### [抜粋文]
:::

今だからこそ読んでほしい「正しくも悪くもない、うんざりしない天安門の話」

今回は天安門事件について書いた安田峰俊さんの本「八九六四」を紹介しようと思う。

 

 


1989年6月4日に起こった、天安門事件は近代中国で起こった最大の事件である。民主化を要求したデモ隊のデモに対して、最終的に人民解放軍が投入され数千から1万人を超える犠牲者が出た事件である。発砲や装甲車による介入(デモ隊に突っ込んだ)すら行われたらしい。
「らしい」というのも、中国ではこの事件について語ることはタブーとされており正式な記録がのこっていないからだ(中国のスマホ決済で64とか、8964元とかを入力できないレベル)。


天安門は重大な事件である。しかし、この本が安田さんの本でなかったら私は読むことはなかっただろうと思う。

:::

### [課題一覧]
**A.** 抜粋文のうち「今回は天安門事件について書いた安田峰俊さんの本「八九六四」を紹介しようと思う。」から「とかを入力できないレベル)。」までの部分を、両端の語句も含めてそのまま書き写しなさい。
**B.** 抜粋文の内容を二文で要約しなさい。
**C.** 抜粋文について、次の問いに一行ずつ答えなさい。
(i) 天安門事件が起こったのは何年何月何日か。
(ii) 中国でこの事件の正式な記録が残っていないのはなぜか。
(iii) 紹介されている本の題名は何か。
提供資料の行は参照しなくてよい。

### [提供資料]
:::

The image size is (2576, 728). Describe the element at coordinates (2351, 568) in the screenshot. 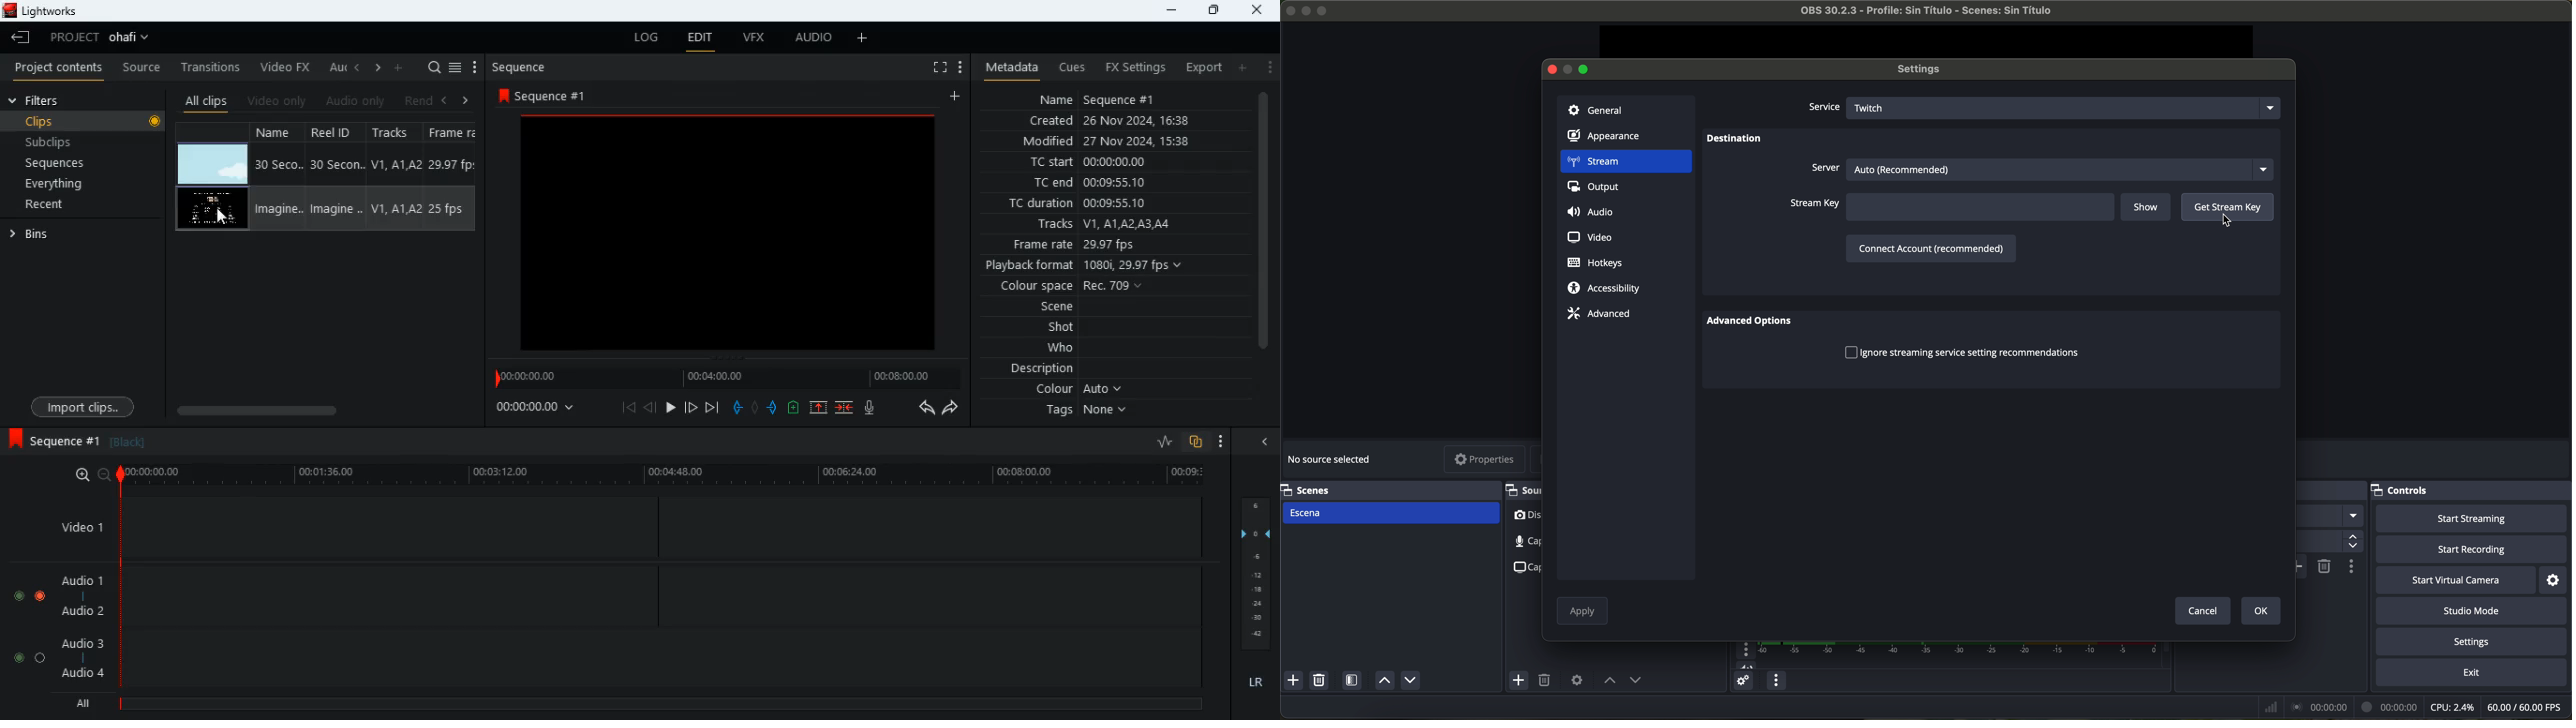

I see `transition properties` at that location.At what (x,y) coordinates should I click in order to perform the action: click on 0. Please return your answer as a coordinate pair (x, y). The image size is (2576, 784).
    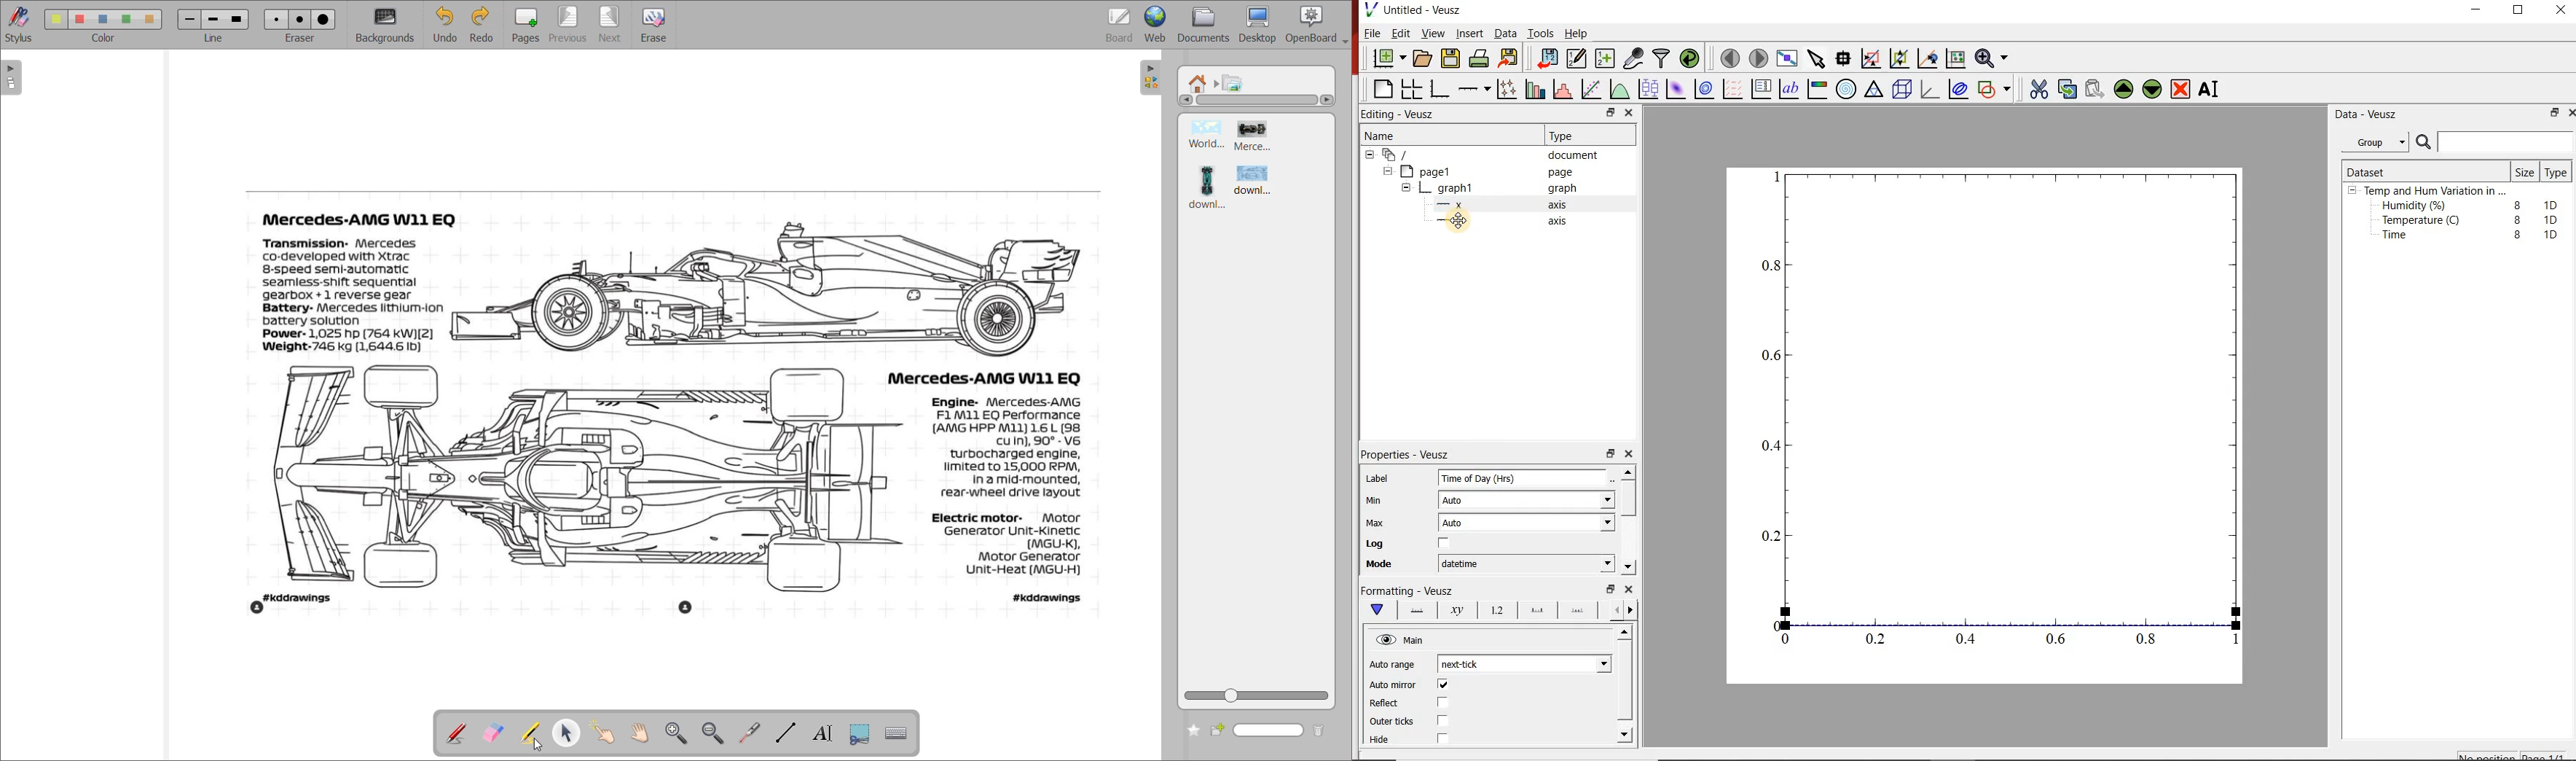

:::

### [解答]
**A.**
今回は天安門事件について書いた安田峰俊さんの本「八九六四」を紹介しようと思う。

 

 


1989年6月4日に起こった、天安門事件は近代中国で起こった最大の事件である。民主化を要求したデモ隊のデモに対して、最終的に人民解放軍が投入され数千から1万人を超える犠牲者が出た事件である。発砲や装甲車による介入(デモ隊に突っ込んだ)すら行われたらしい。
「らしい」というのも、中国ではこの事件について語ることはタブーとされており正式な記録がのこっていないからだ(中国のスマホ決済で64とか、8964元とかを入力できないレベル)。

**B.** 筆者は天安門事件について書かれた安田峰俊さんの本「八九六四」を紹介しようとしており、1989年6月4日に起きたこの事件は、民主化を求めるデモに人民解放軍が投入されて数千から1万人を超える犠牲者が出た、近代中国最大の事件である。中国ではこの事件を語ることがタブーとされて正式な記録が残っておらず、筆者はこの本が安田さんの本でなければ読まなかっただろうと述べている。

**C.**
(i) 1989年6月4日
(ii) 中国ではこの事件について語ることがタブーとされているから。
(iii) 「八九六四」